Automagic schema inference killed the data engineer
Todays lesson in working with legacy output is: data contracts, data contracts and data contracts.
The great thing about shipping structured data as text files is it is so darn easy! Just store it as a CSV and boom: minimum overhead and just the right amount of structure to not risking to be called out a liar when saying that the data is structured.
But it does not come entirely without risk. There's zero context to this data so you're leaving the receiving end with a lot of guesswork. Does this column contain text? Integers or floats? Are there alphanumeric keys in this column aptly named 'id'? Perhaps I should parse everything as text just to be safe?
I spent a hefty portion of two working days, struggling to parse tab separated data from MySQL dumps. There were errors. ClickHouse couldn't parse these files because it expected tabs where there apparently was none. However, I could easily spot the tabs in the raw files and without difficulty read the same data into a pandas DataFrame. I even did a manual count just to make sure that the data wasn't dirty.
And then I spotted it! Not in the files, no. And not in the error message, no absolutely not! It was over on ClickHouses excellent documentation pages. There I found the setting:
input_format_tsv_use_best_effort_in_schema_inference=1
It might be fun, at first. Cool, some might say. Leaving the kitchen door wide open to ghouls, I would argue. In my case, a column that had its schema inferred as Int64
suddenly contained alphanumeric caracters.

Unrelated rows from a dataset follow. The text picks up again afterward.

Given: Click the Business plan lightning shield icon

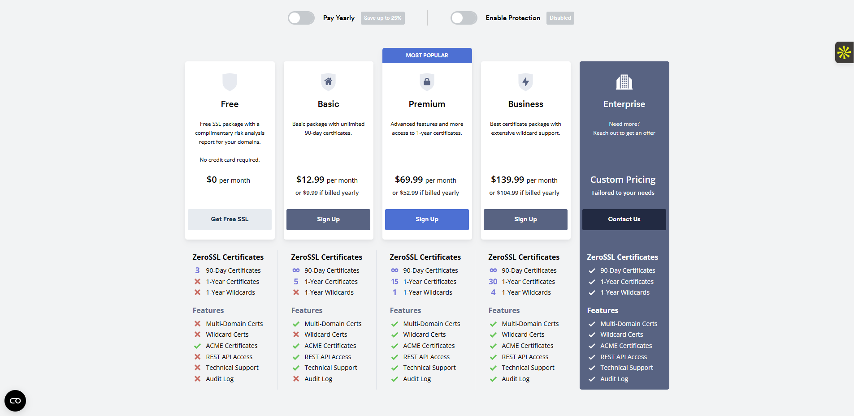Looking at the screenshot, I should (x=525, y=82).
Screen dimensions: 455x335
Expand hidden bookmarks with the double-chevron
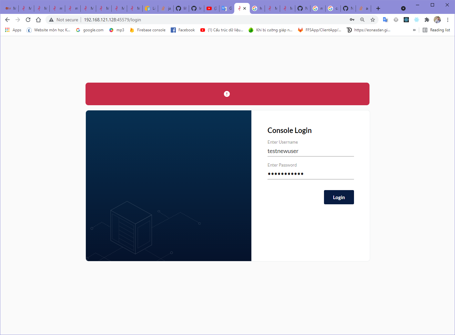pos(414,30)
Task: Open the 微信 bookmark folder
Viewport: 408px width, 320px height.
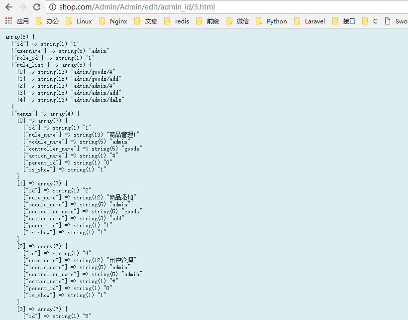Action: pyautogui.click(x=237, y=21)
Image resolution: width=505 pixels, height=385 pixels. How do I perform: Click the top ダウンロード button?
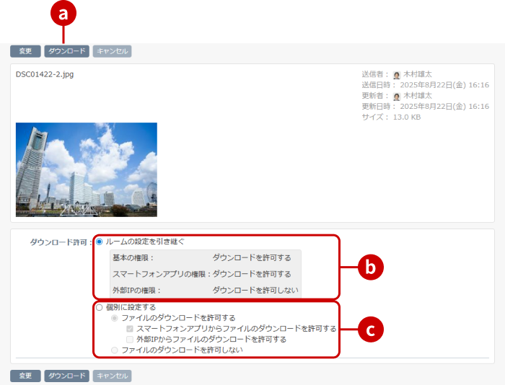(66, 51)
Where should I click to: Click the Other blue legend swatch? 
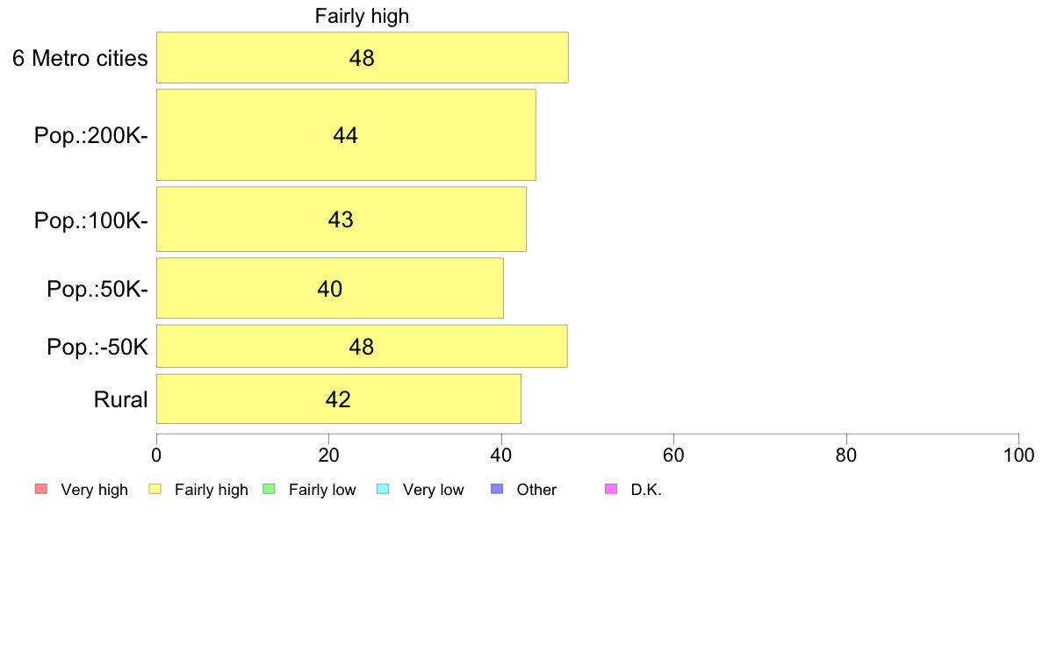(497, 489)
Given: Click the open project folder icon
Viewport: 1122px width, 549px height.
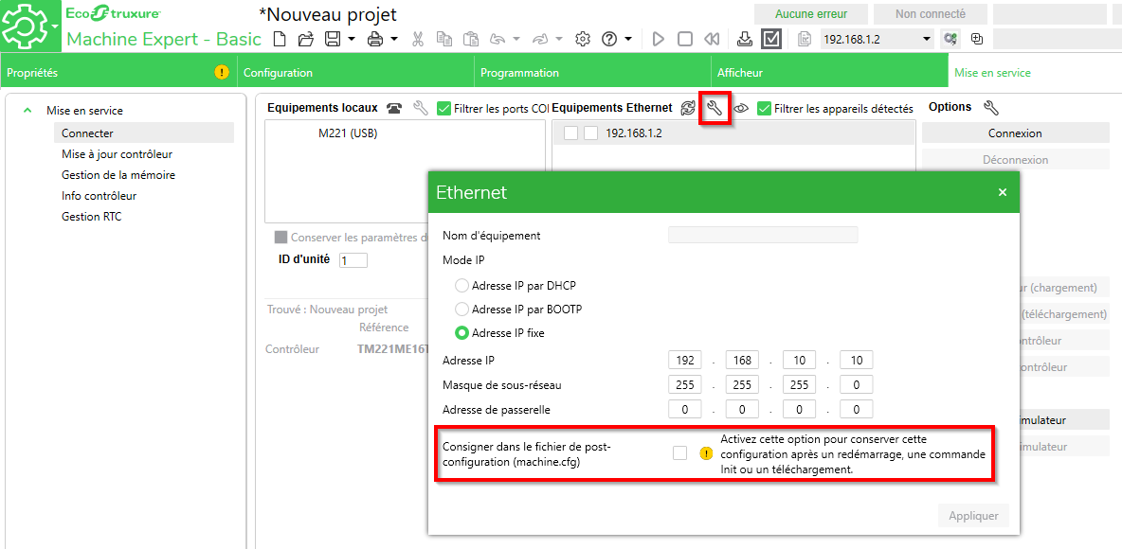Looking at the screenshot, I should click(x=305, y=39).
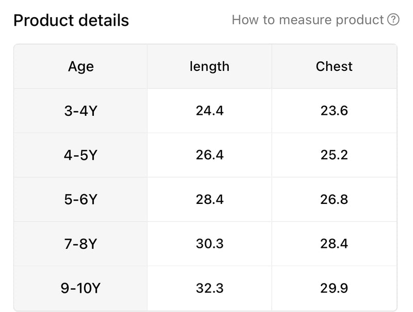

The lesson I take with me from this experience is to keep telling the parser exactly what data types to expect. You configure this as a long string after telling the enginge what format to parse. Yes, the parameters for the s3 table engine will be a short novel, but at least the explicitly typed out columns and data types serves as a minimum data contract. Those lines of code in dbt, version controlled in all its glory will be the 1:st line of contracts, describing what type of data is expected in that pipeline.